Wall Street giant JPMorgan has set up a Donald Trump ‘war room’ as the 47th president announces a flurry of new policies upon returning to the White House, according to one of its top executives.

Mary Erdoes, the head of the bank’s asset and wealth management unit, told the World Economic Forum in Davos, Switzerland, an Alpine talking shop for the self-styled global elite, that the Jamie Dimon-led lender is bracing itself for major changes under Trump.

“We have a war room set up to analyze and evaluate each and every one of these (policies),” Erdoes said. “They’ve been up all night and are working on it. Time will tell.”

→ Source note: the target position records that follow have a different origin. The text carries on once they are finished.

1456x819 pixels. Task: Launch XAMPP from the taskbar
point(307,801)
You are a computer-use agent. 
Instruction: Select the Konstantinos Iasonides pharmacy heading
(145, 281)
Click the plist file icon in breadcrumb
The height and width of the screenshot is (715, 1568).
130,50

Her comments came after the 78-year-old’s second presidential inauguration on Monday; Trump moved to revoke nearly 80 executive actions by his predecessor Joe Biden hours after taking office.

He campaigned last year on threatening to slap huge tariffs on US trading partners such as Mexico and Canada raising the possibility of potential trade and market turbulence.

But Erdoes, a JPMorgan veteran who joined the firm in1996, said she saw signs that the new administration is set to be a boon for American businesses.

She told the Davos panel that the new commander-in-chief is keen to create a “very pro-business environment” and that “animal spirits are alive” setting the US economy to “go mode” at present.

The 57-year-old also praised Trump for his decision to order all US government workers back to the office in a sweeping crackdown on the permissive and cushy coronavirus perks of the Biden administration.

“Thank God the U.S. government has done it, and hopefully that’ll keep us ahead of other governments in the world so we can continue to compete.”

JPMorgan recently ordered its staff back into the office, sparking outrage from some employees.

Seen as a possible successor to current CEO Dimon, Erdoes slammed the previous administration for strangling the financial industry with red tape.

The Harvard Business School alum expressed hope that Trump would pare back some of the rules.

“If you look at the last administration and the number of new, significant regulations, it was eight times the number of significant new regulations versus the prior Trump administration,” she said.

“With that comes multiple millions of man-hours of paperwork. Work that clogs up the system and stops the economy from continuing to have that very healthy flywheel. So we’re really looking forward to that,” Erdoes added. “Hopefully that will keep us ahead of other governments in the world so we can continue to compete.”

JPMorgan’s Dimon has repeatedly singled out the so-called Basel III rules, a global blueprint that demands banks to hold more emergency capital on their books so they can weather any financial storms.

Critics argue that diverts financing away from potentially profit-making loans, reducing access to credit for people and businesses who need it.

The majority of Trump’s Cabinet nominees are yet to be confirmed with the new administration’s plans to shake up the banking industry still unclear.

The Post revealed in November how senior aides from the then-Trump transition team had spoken to JPMorgan’s Dimon to use the 68-year-old banking titan as “a sounding board” for the new administration’s economic policies.

A report by last month’s Wall Street Journal suggested the president is mulling whether to abolish the Federal Deposit Insurance Corporation (FDIC), a US government agency that guarantees deposits in US banks, and shift that responsility to the Treasury Department.

It also said that Trump could ax the Consumer Financial Protection Bureau (CFPB) that angered many Wall Street executives during Biden’s term in office.

A group of major banks sued the CFPB last month over a rule, set to take effect in October 2025, that limits the amount they can charge in overdraft fees.